Entre Hosanna et Crucifie-Le

26 mars 2026 | Homélies, Brève

Jérusalem.
Une porte s’ouvre, et avec elle le mystère de nos cœurs.

« Hosanna ! » crie la foule. Mais déjà, dans le souffle du vent, monte un autre cri — plus sombre, plus tranchant : « Crucifie-le ! »

Ainsi va l’homme. Ainsi va notre monde.
Entre l’acclamation et le rejet, entre l’amour et la haine, entre les ponts que Dieu tend et les murs que nous bâtissons.

Oui ou non.
Avec ou contre.
La polarisation traverse nos vies comme une blessure ouverte.

Et Dieu… Dieu en paie le prix fort.

À la place de la compassion : la colère.
À la place de la tendresse : le rejet.
À la place de l’accueil : la croix.

Le Serviteur annoncé par Isaïe est déjà là, debout dans le silence : Il ne fuit pas.
Il ne se dérobe pas.
Il offre son dos aux coups, son visage aux crachats, et son cœur à la fidélité.

Et nous, avec le psalmiste, nous osons crier : « Mon Dieu, mon Dieu, pourquoi m’as-tu abandonné ? »

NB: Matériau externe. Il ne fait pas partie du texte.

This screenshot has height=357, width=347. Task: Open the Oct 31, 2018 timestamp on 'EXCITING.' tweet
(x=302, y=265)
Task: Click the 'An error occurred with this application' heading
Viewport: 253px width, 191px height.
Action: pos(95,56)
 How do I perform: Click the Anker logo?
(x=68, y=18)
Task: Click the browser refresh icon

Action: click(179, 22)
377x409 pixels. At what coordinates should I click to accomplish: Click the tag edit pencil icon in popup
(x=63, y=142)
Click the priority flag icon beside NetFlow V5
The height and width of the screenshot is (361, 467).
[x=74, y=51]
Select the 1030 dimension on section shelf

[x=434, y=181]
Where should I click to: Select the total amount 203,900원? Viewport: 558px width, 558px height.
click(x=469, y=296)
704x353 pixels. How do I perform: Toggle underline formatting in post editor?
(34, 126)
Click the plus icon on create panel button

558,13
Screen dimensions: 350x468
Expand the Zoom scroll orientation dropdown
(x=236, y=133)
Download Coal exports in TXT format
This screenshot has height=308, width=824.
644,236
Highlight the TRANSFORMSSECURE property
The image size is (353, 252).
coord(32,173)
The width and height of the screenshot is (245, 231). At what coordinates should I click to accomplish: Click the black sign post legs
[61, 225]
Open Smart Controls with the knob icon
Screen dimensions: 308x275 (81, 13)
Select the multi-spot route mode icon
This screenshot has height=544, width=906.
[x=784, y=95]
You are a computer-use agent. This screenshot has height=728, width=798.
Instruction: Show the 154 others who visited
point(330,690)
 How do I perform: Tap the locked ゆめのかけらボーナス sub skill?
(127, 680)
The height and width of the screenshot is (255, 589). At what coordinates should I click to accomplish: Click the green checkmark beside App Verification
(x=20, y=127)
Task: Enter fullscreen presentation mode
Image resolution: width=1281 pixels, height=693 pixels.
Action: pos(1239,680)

Cri de l’homme. Cri du Christ. Cri de toute humanité blessée.

Mais voici le vertige du mystère : Lui, le Fils, ne retient rien.
Il descend. Il s’abaisse. Il devient l’un de nous.

Non pas en apparence, mais jusqu’au plus profond de notre nuit.

Jusqu’où l’homme peut-il aller dans la violence ? Jusqu’où peut-il se perdre ?

La Passion nous le révèle sans détour : le mal n’est pas seulement autour de nous,
il habite aussi en nous.

Mystère des ténèbres. Mystère de la liberté.

Et pourtant… au cœur même de cette nuit, une lumière demeure.

Saint André de Crète nous appelle : « Venez, montons avec lui… »

Non pas avec des rameaux qui se fanent, mais avec nos vies déposées,
nos cœurs abaissés, notre pauvreté offerte.

Car le Christ ne cherche pas des gestes extérieurs, il cherche un chemin en nous.

Et déjà la victoire se lève, discrète mais certaine : Gloire au Christ vainqueur de la mort !

Deux voix de l’Église murmurent alors au pied de la croix : « La croix est l’unique espérance. » — Saint Jean de la Croix                         « Il a aimé jusqu’à la fin, afin que nous apprenions à aimer. » — Saint Augustin

Et nous voici arrivés.

Au pied de la croix. Tout s’est tu.
Les cris se sont éteints. Les certitudes se sont effondrées.

Il ne reste que l’amour livré.

Et là, debout dans la nuit, une présence veille : Marie.

Elle ne comprend pas tout, mais elle croit.

Elle ne possède rien, mais elle espère.

Elle ne fuit pas, elle demeure.

Elle nous apprend à rester, quand tout semble perdu.

À croire, quand Dieu se tait.

À espérer, quand tout meurt.

Se tenir avec elle, au pied de la croix, c’est entrer dans le mystère d’un amour plus fort que la mort.

C’est apprendre, enfin, que là où l’homme voit une fin, Dieu commence déjà la résurrection.